石油化学製品としては、エチレンのほかにプロピレンがある。近年エチレンに比べプロピレンの需要が高まっている。世界のプロピレン生産の30%が、ガソリンの精製過程で生まれるプロピレンによって賄われている。ガソリン精製プロセスで、プロピレンは少量しかとれないが、最近この精製過程から、プロピレンを従来の4倍で収集する技術が開発された。この技術を開発したのが新日石なのである。今後こちらの技術開発も進め、生き残りを図っていくことになるだろう。
http://wwwsoc.nii.ac.jp/jpi/jp/aword/h18/kfupm.html

補遺・RING事業が統合を後押し

 新日石新日鉱経営統合合意の出発点は、06年に始まった水島コンビナートでの両社製油所の一体的操業であったと言われている。そして、これをもたらしたのが、00年5月設立された「石油コンビナート高度統合運営技術研究組合(Research Association of Refinery Integration for Group-Operation, 略称RING)」なのである。
 海外競争の激化から、一刻も早い高付加価値製品開発、生産効率向上が求められている。しかし一社単独での合理化には限界がある。そのため、複数製油所間や、製油企業と石油化学企業間で、一体的運営、共同開発を進め、これらの目標を達成することため、RINGが設立された。お約束事ではあるが、経産省から補助金が交付されることになっている。

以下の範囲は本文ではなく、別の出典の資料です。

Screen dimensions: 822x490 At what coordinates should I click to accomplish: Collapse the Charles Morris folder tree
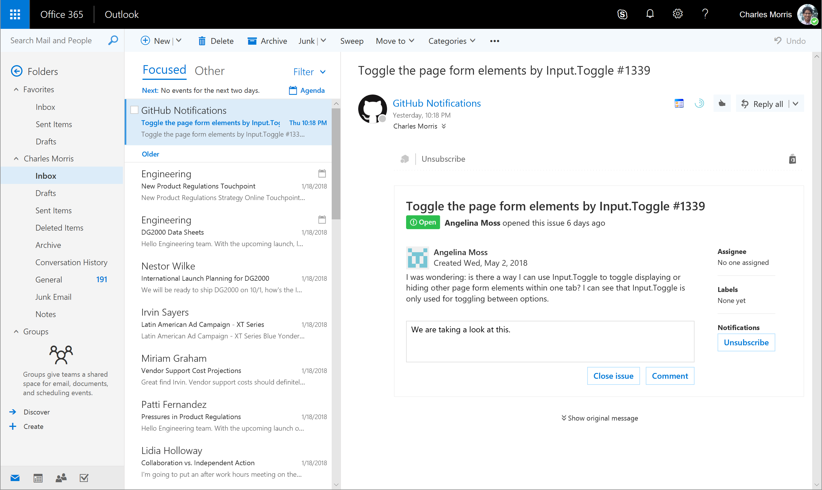pos(16,158)
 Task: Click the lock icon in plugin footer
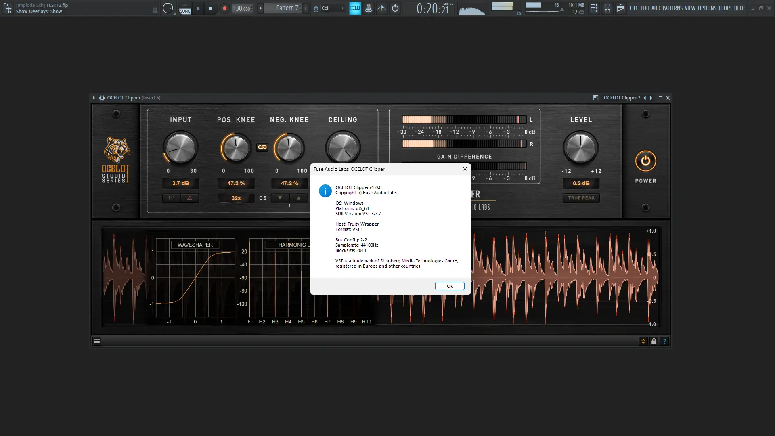[654, 341]
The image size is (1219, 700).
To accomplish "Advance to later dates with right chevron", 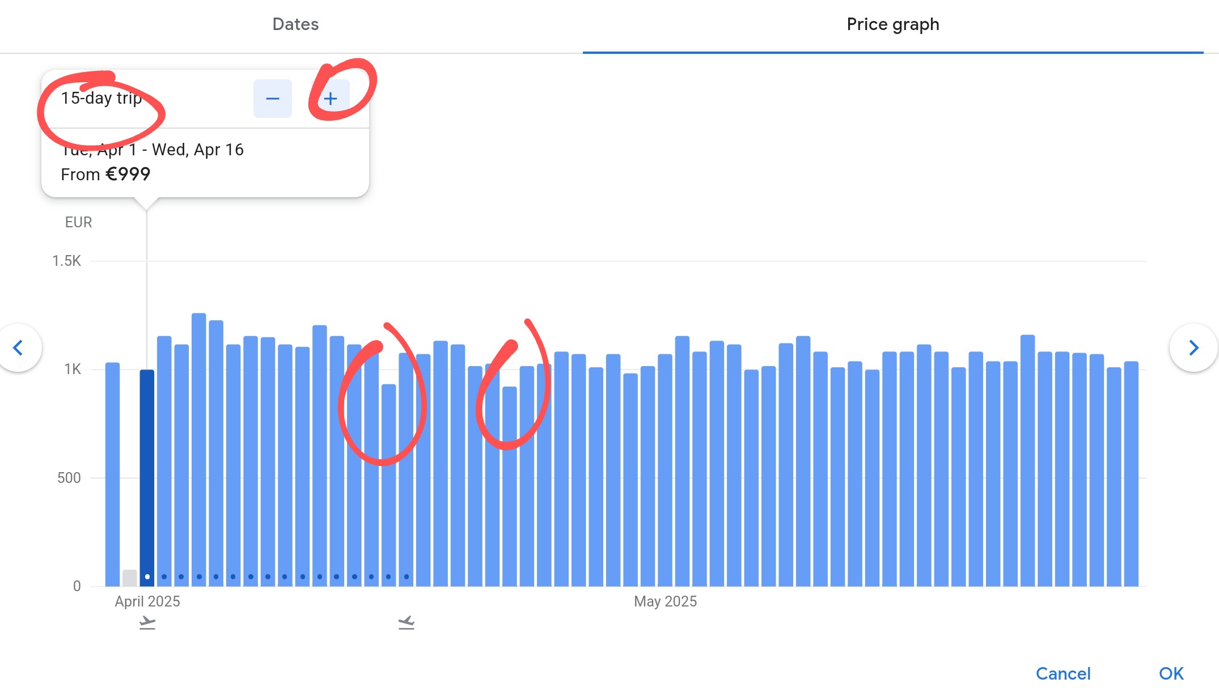I will tap(1193, 347).
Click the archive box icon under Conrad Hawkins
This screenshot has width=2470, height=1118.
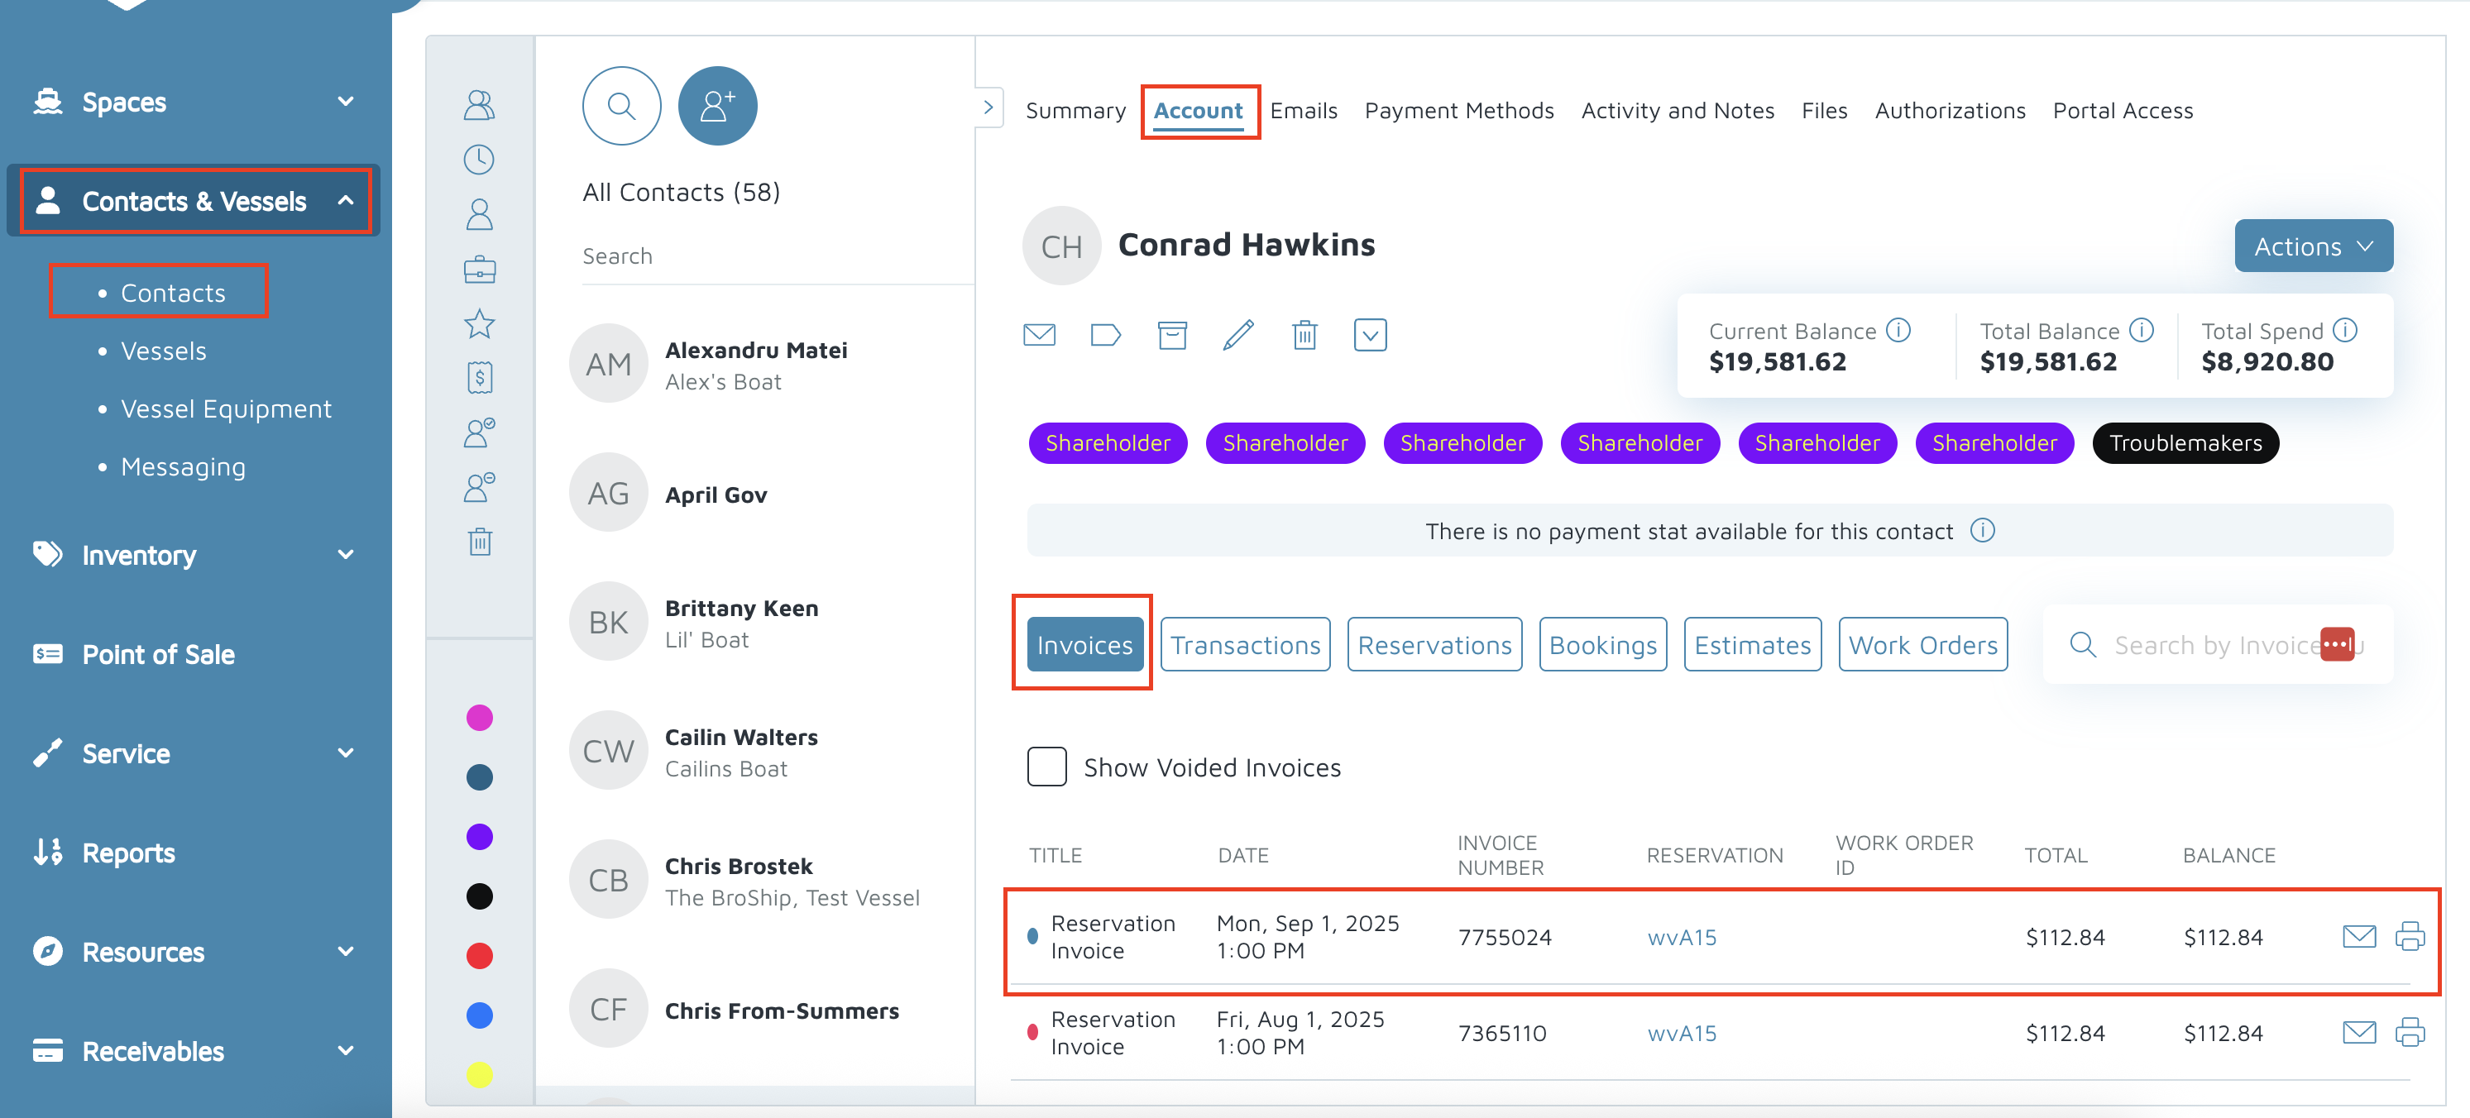pos(1172,335)
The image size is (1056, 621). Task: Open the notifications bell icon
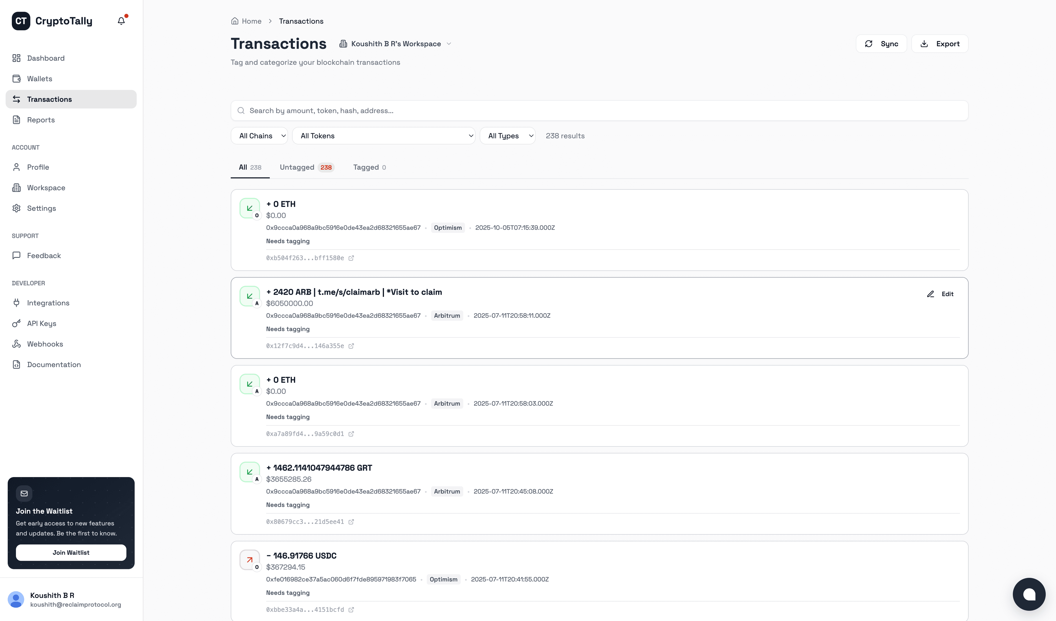click(121, 21)
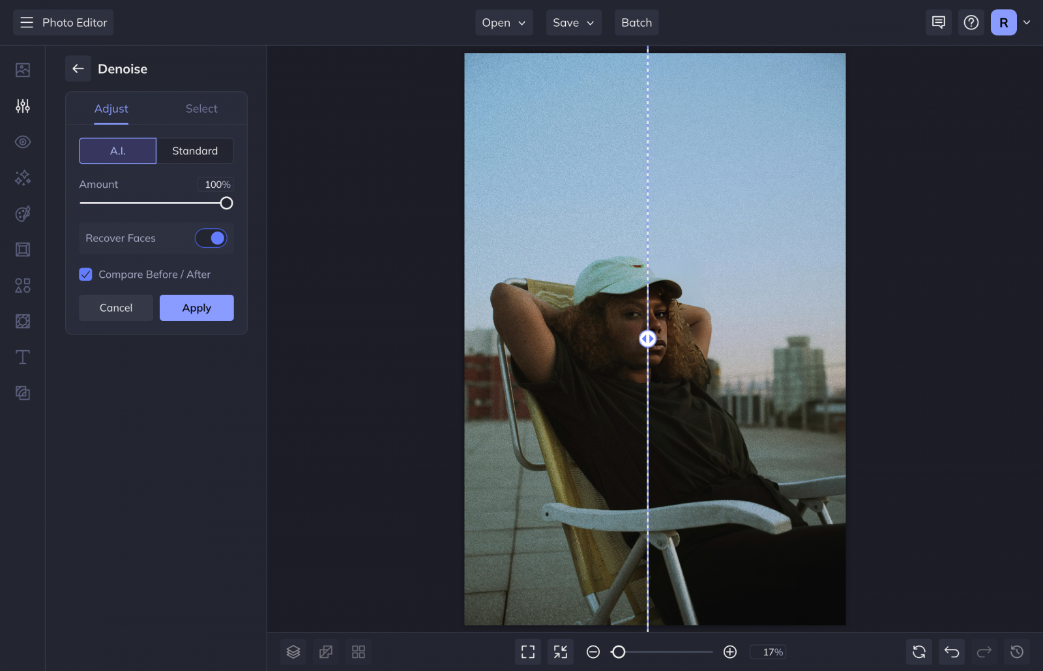This screenshot has height=671, width=1043.
Task: Toggle the Recover Faces switch
Action: [x=211, y=238]
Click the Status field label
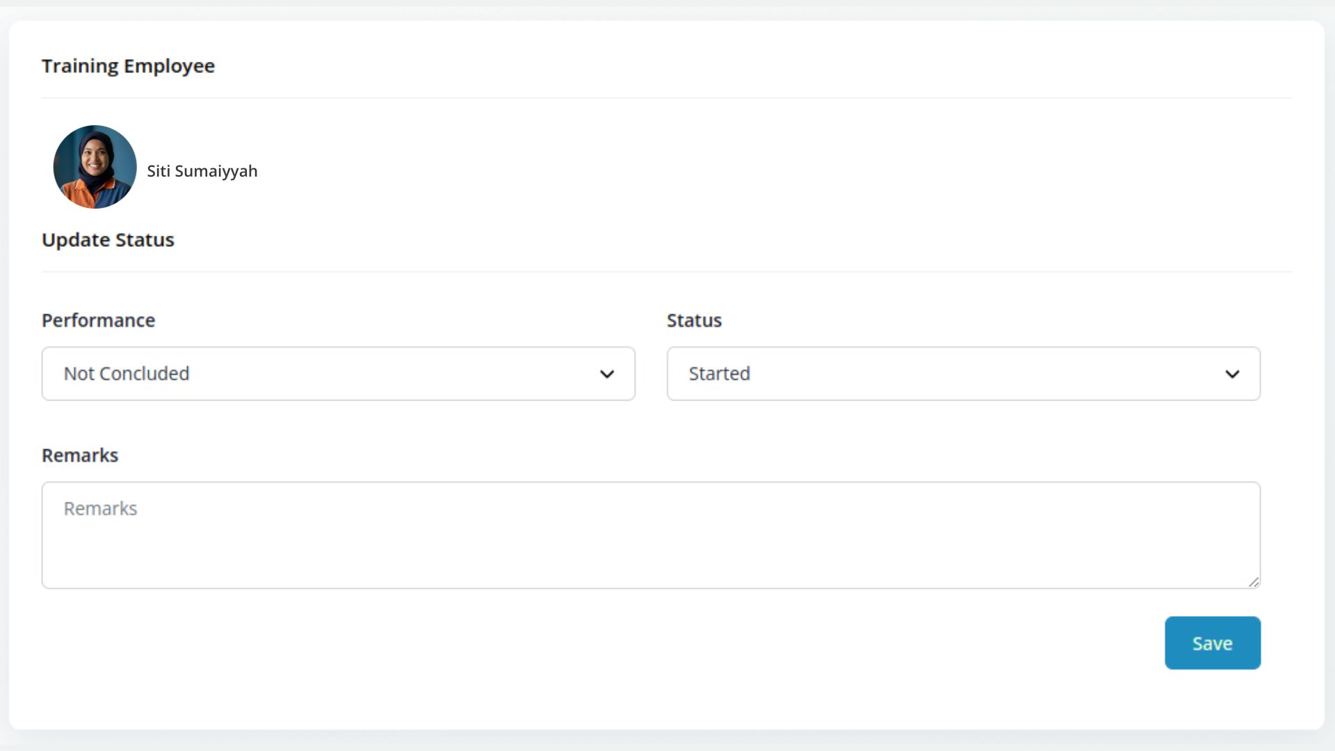 (x=694, y=321)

 例えば水島地区を例にとれば、第1次計画(00−02年度)でコンビナート内設備の共同運用、操業情報の共有化、生産管理技術の開発などによる省エネ、効率の改善が目的とされた。第2次計画(03−05年度)では主として副生成物の高度利用が目指された。第3次計画(06−09年度)では、新日本石油精製ジャパンエナジー三菱化学旭化成ケミカルズ、山陽石油化学の5社が、コンデンセートを精製処理技術を共同開発することになっている。